TEXT SECTION -
The director of the first Indonesian film to be selected for Berlin Competition talks about censorship and other animals in Indonesia.

The second feature from Indonesian director Edwin, Postcards From The Zoo, tells the story of a young girl who lives in a zoo, where she was abandoned as a baby, until a charming magician lures her away. It explores themes of loss, longing and habitat through characters both human and animal.

The film is produced by Meiske Taurisia’s Babibutafilm and co-produced by Pallas Films’ Thanassis Karathanos and Karl Baumgartner and Hong Kong-based Lorna Tee. Germany’s The Match Factory is handling international sales.

The cast is headed by Ladya Cheryl and Nicholas Saputra who previously worked together in Rudy Soedjarwo’s What’s With Love?, one of the biggest local hits in Indonesia of all time.

Edwin’s first feature, Blind Pig Who Wants To Fly (2008), about Indonesia’s Chinese minority, toured widely on the festival circuit and won several prizes, including the FIPRESCI prize at Rotterdam. He has also directed several shorts, including Kara, Daughter Of A Tree, which screened in the Cannes Directors’ Fortnight.

What was the genesis of this film? What gave you the idea for the story?

There is only one giraffe in the Ragunan Zoo, the only giraffe in Jakarta. How would it feel to be left alone somewhere that is not your habitat? Musings like these led me to revisit my own memories of longing and dreams, and feelings of displacement, being something that doesn’t feel at home. 

The film is financed by international funds (including Torino, Hubert Bals and Goteborg). Is it difficult for independent filmmakers to raise finance in Indonesia?

Yes, it is certainly not easy to finance a film in Indonesia that is not a genre title or based on a successful book. Especially one about the zoo.

You’ve worked with actress Ladya Cheryl several times – why do you like working with her? And will the reteaming of her and Nicholas Saputra increase the film’s commercial prospects?

WHAT THIS EXERCISE ASKS -
- A) Please copy the part of the interview that opens with the words containing "What was the" and closes with "feel at home.".
- B) Answer these questions from the interview, one answer per line:
(i) Which company is handling international sales of the film?
(ii) What prize did Edwin's first feature win at Rotterdam?
(iii) How many giraffes live in the Ragunan Zoo?
- C) Write the next part of the interview, beginning after its final sentence.

RECORDS SHOWN -

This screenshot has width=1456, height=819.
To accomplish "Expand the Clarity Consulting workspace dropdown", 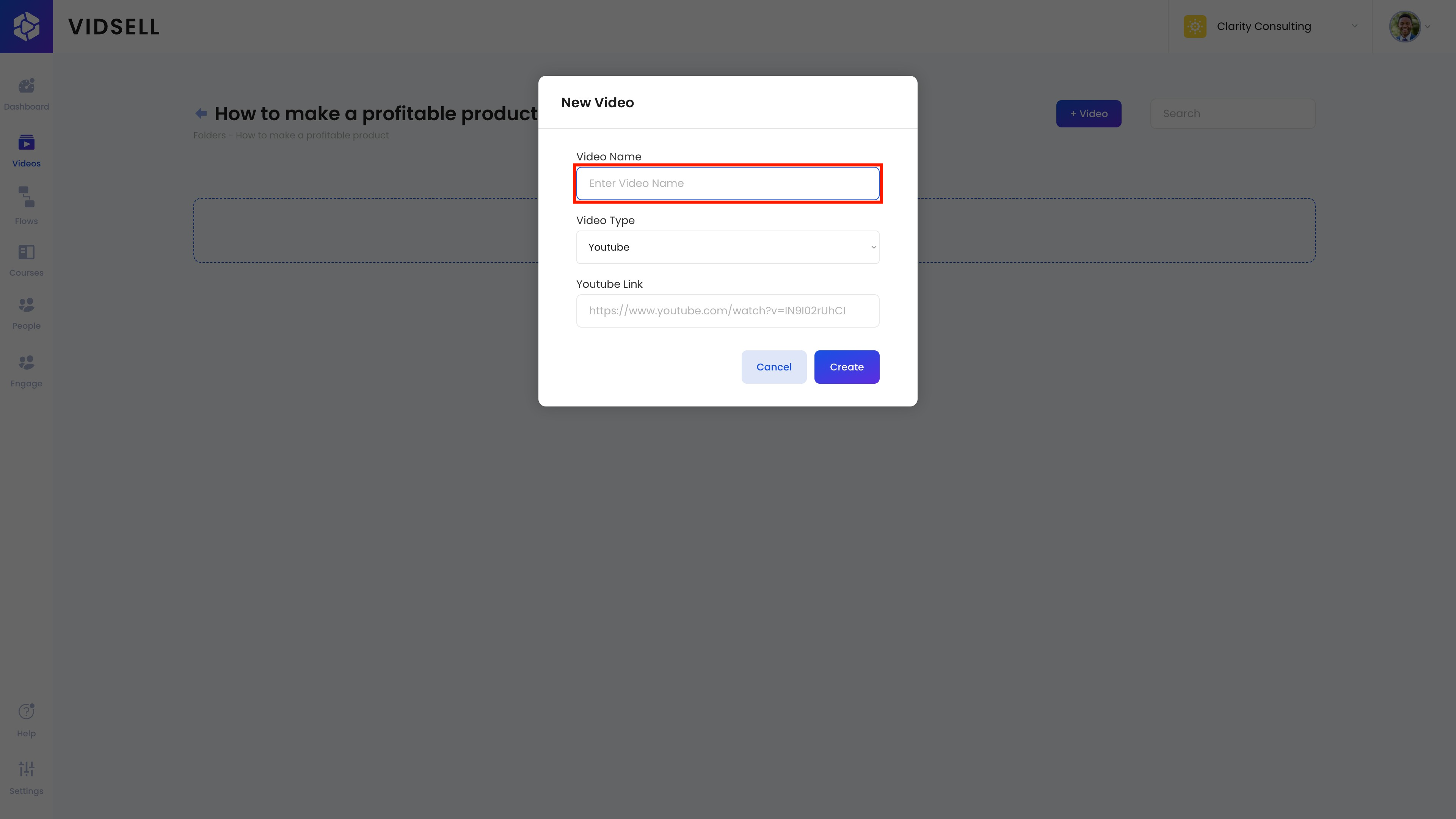I will pos(1269,27).

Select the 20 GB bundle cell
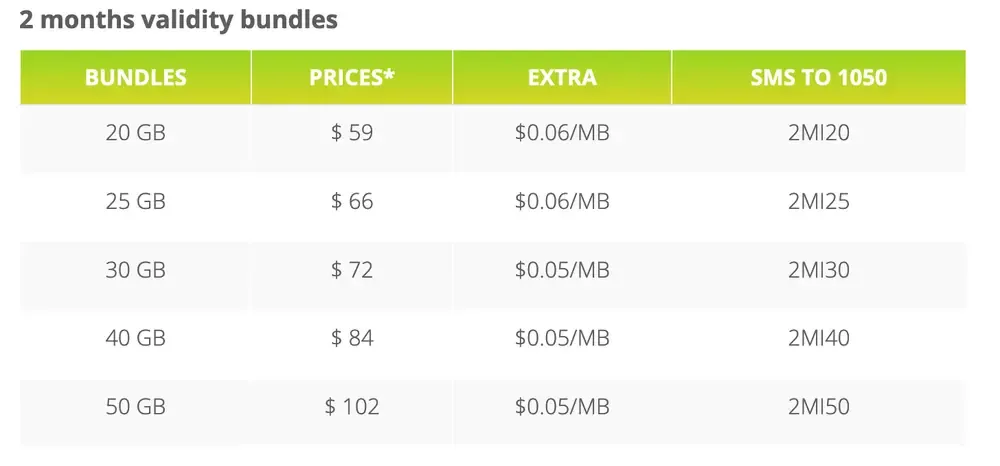[x=135, y=133]
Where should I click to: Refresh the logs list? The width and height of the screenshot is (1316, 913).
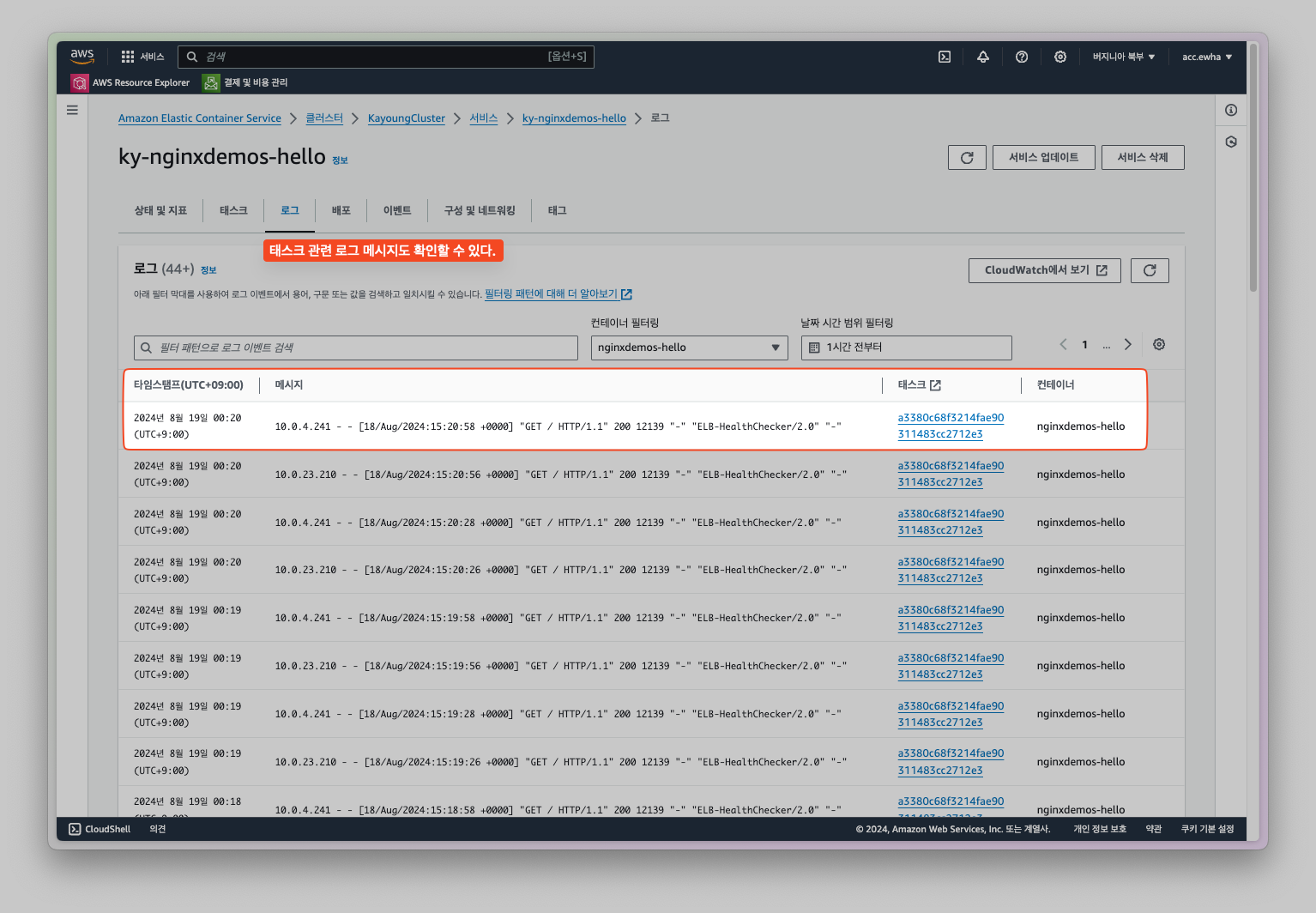1149,270
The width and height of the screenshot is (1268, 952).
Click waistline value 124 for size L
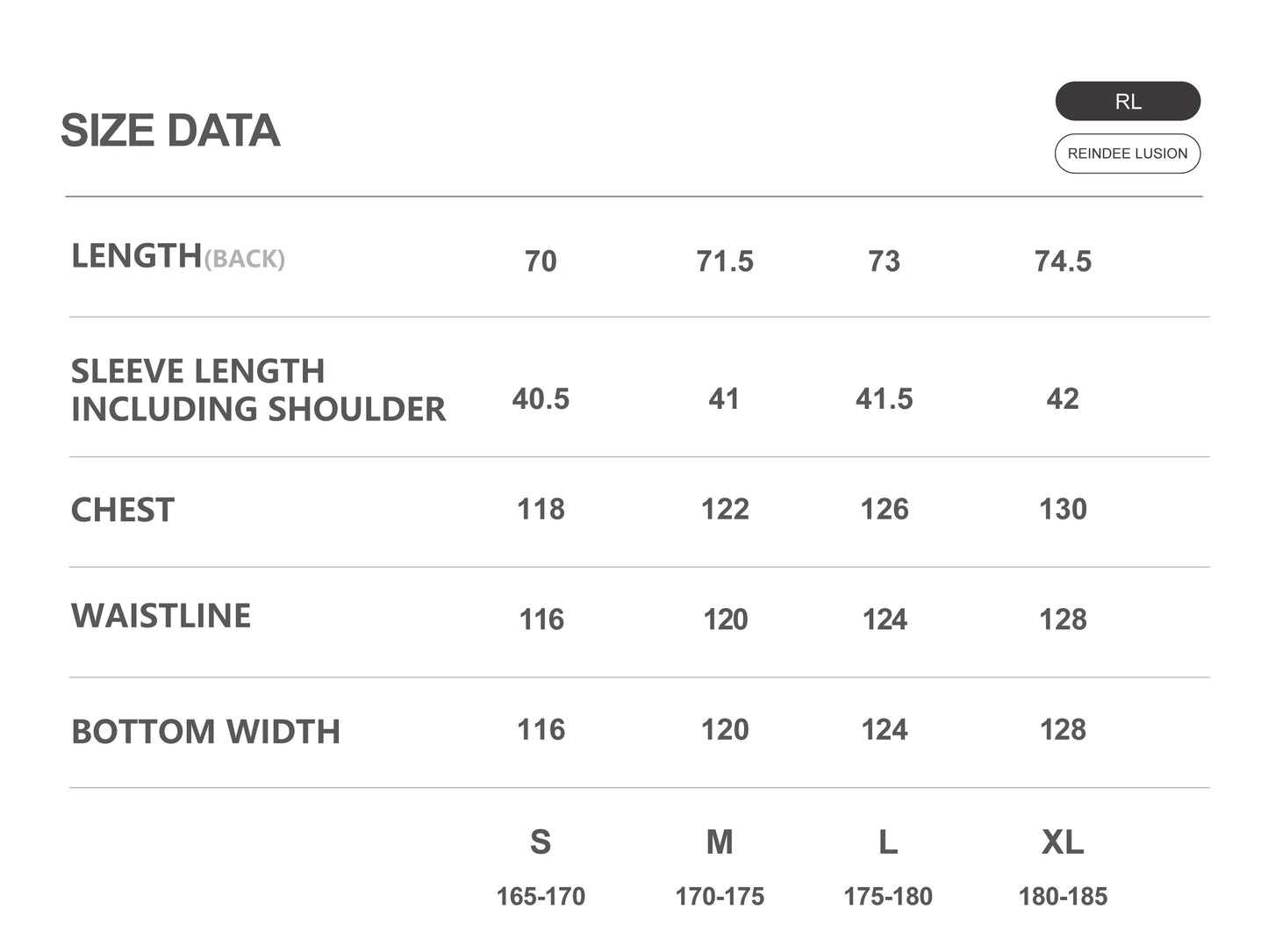pyautogui.click(x=885, y=620)
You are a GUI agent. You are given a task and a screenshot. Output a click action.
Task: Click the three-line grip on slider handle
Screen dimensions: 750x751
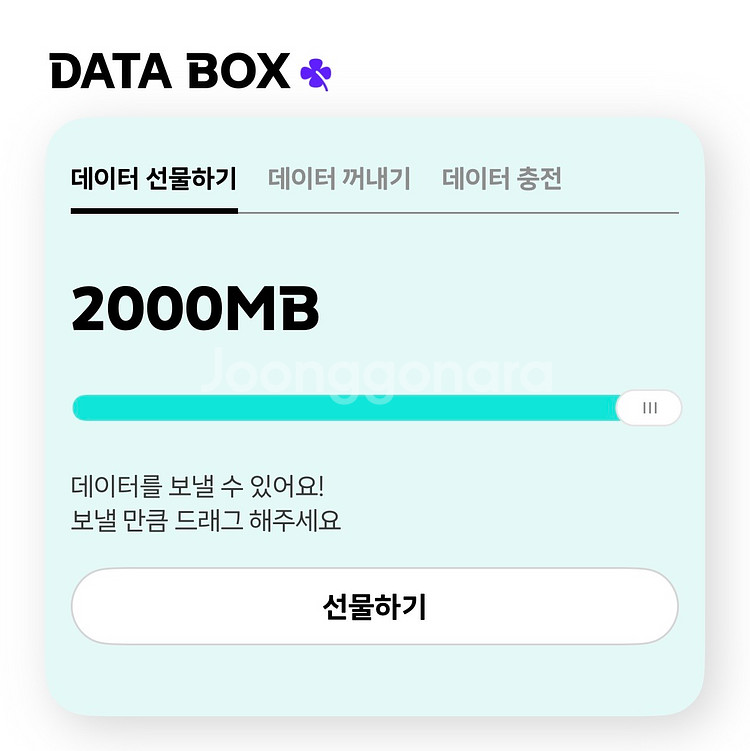[650, 408]
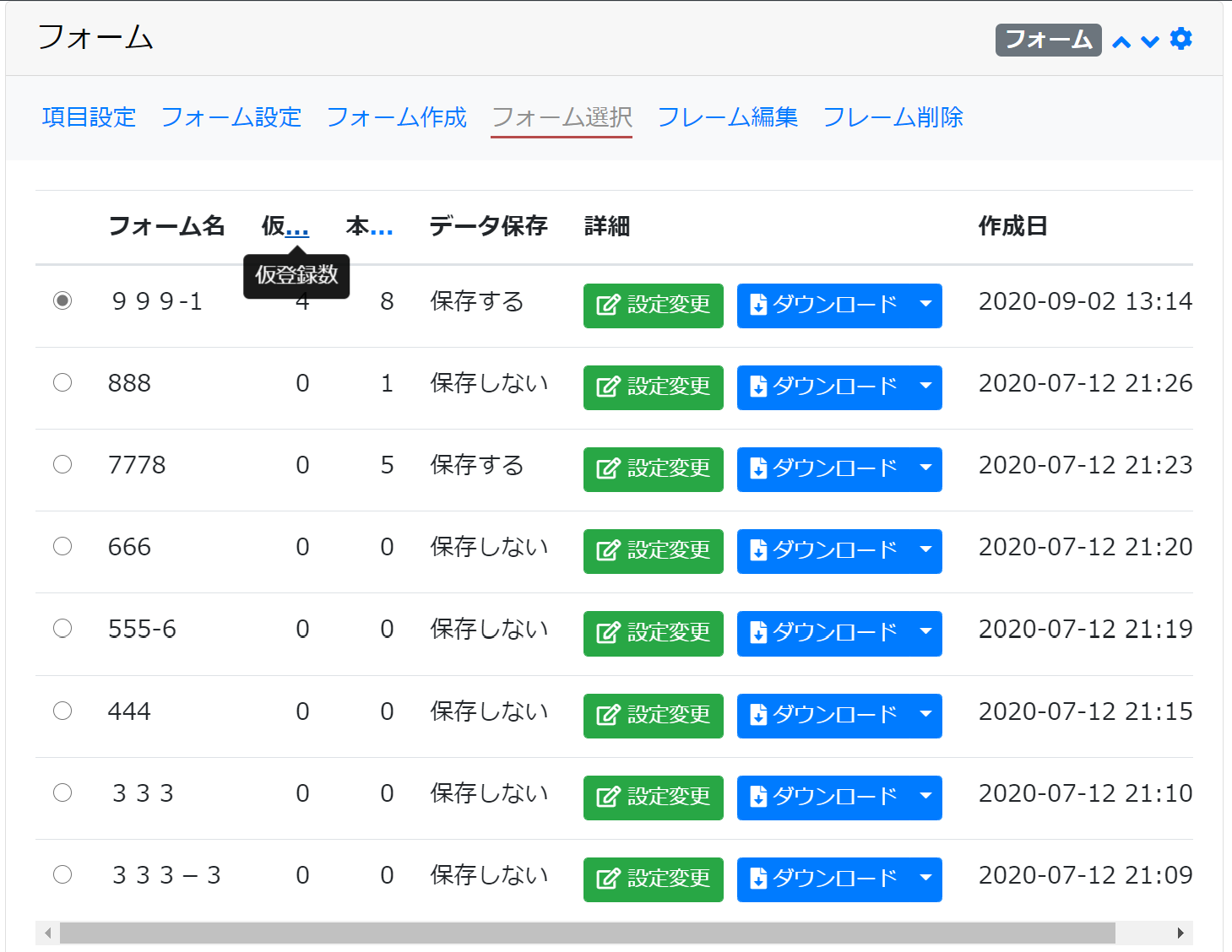Image resolution: width=1232 pixels, height=952 pixels.
Task: Click the 設定変更 button for form 666
Action: [x=653, y=550]
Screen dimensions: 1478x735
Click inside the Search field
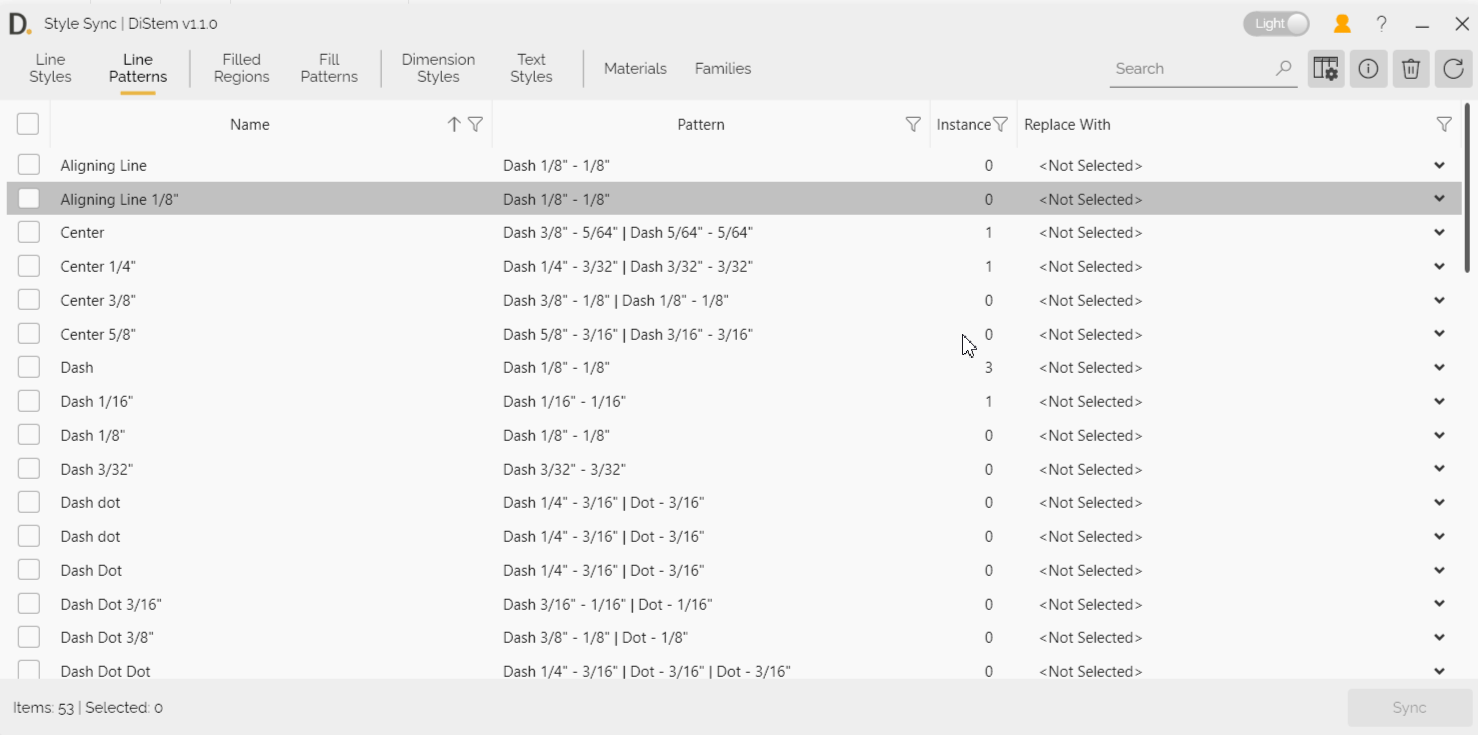[x=1180, y=68]
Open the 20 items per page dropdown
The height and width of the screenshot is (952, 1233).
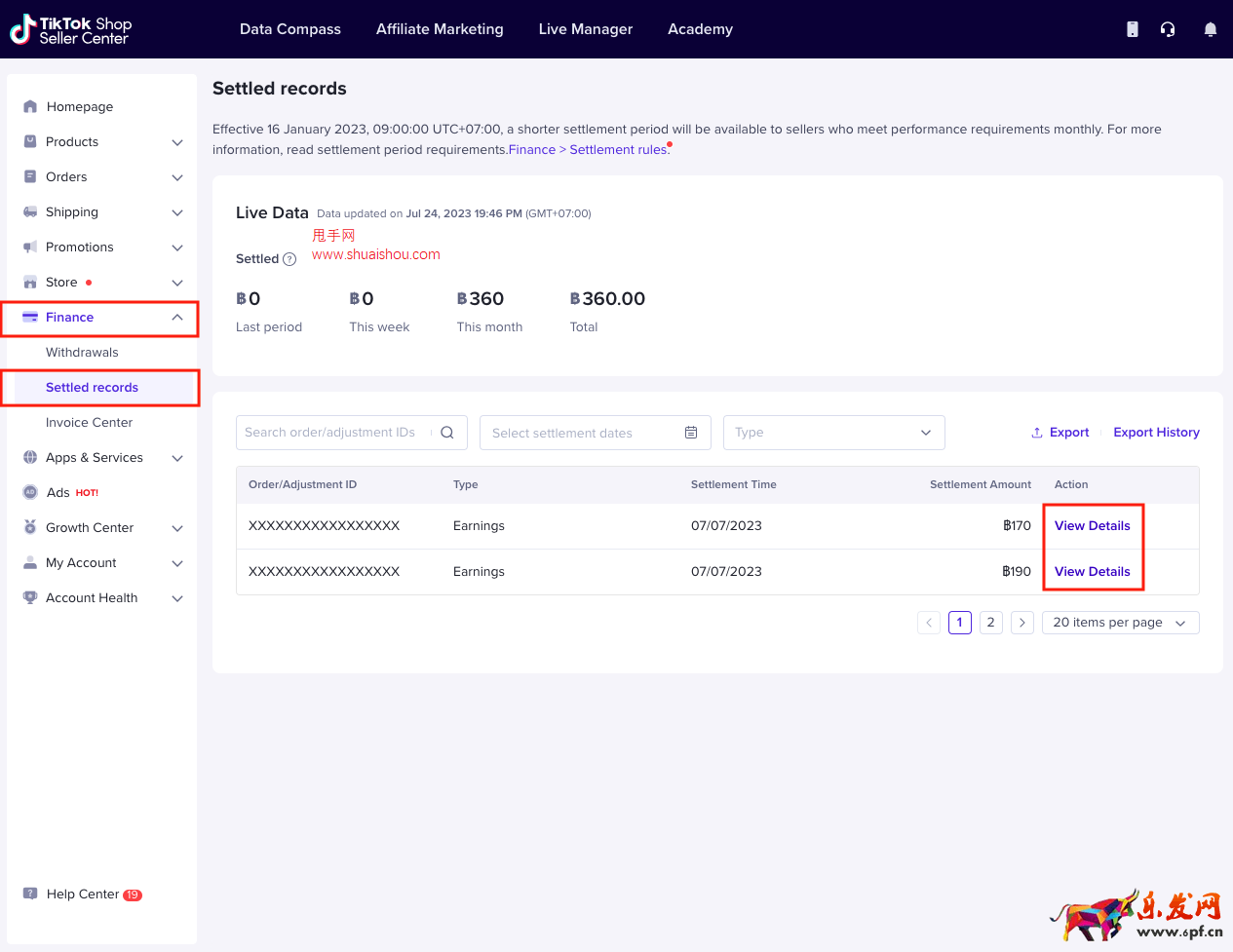coord(1120,623)
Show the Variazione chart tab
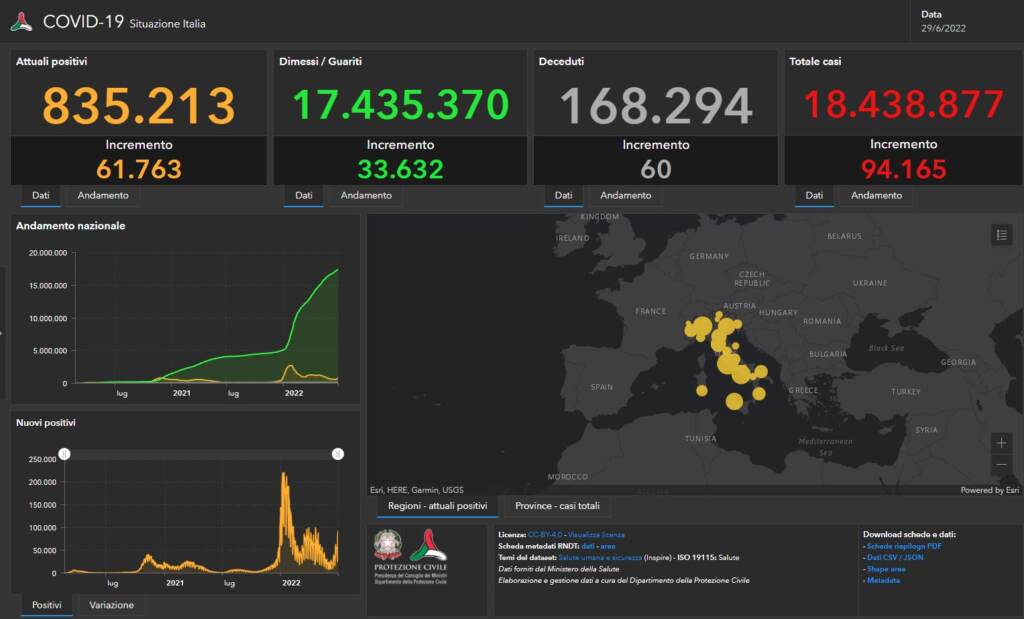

RESPONSES FOR EACH TASK -
- A)
What was the genesis of this film? What gave you the idea for the story?

There is only one giraffe in the Ragunan Zoo, the only giraffe in Jakarta. How would it feel to be left alone somewhere that is not your habitat? Musings like these led me to revisit my own memories of longing and dreams, and feelings of displacement, being something that doesn’t feel at home.

- B)
(i) Germany's The Match Factory
(ii) The FIPRESCI prize
(iii) Only one

- C)
It’s not just the actress because I have actually involved many of the same people in my films. I like working and growing together as a family. Putting Ladya and Nicholas together really has nothing to do with What’s With Love. Of course I am aware how stars like Nicholas and Ladya can add appeal for some audiences, but on the other hand, I don’t think I would like to imagine, much less guarantee, that this film will be a commercial success with millions of viewers, just because I’ve reunited these two stars.

Your last film wasn’t distributed commercially in Indonesia as it challenged the censors. Do you think this film has a better chance of a general release?

As long as the Indonesian Censorship Board still exists and their approval is still the main requirement for distribution in Indonesia, I don’t think my films will ever be able to be commercially screened in commercial theatres in Indonesia. I don’t care what the Censorship Board is trying to uphold. My opposition to censorship is perhaps the clearest conviction in my life, without a single doubt. I don’t need to acknowledge their existence. Any form of censorship to me is just wrong. 

Any idea what you’re doing next?

I am curious to know whether an audio visual media like cinema can trigger memories of smell. I am pretty sure I have experienced it myself, but I am not certain how to recreate the experience.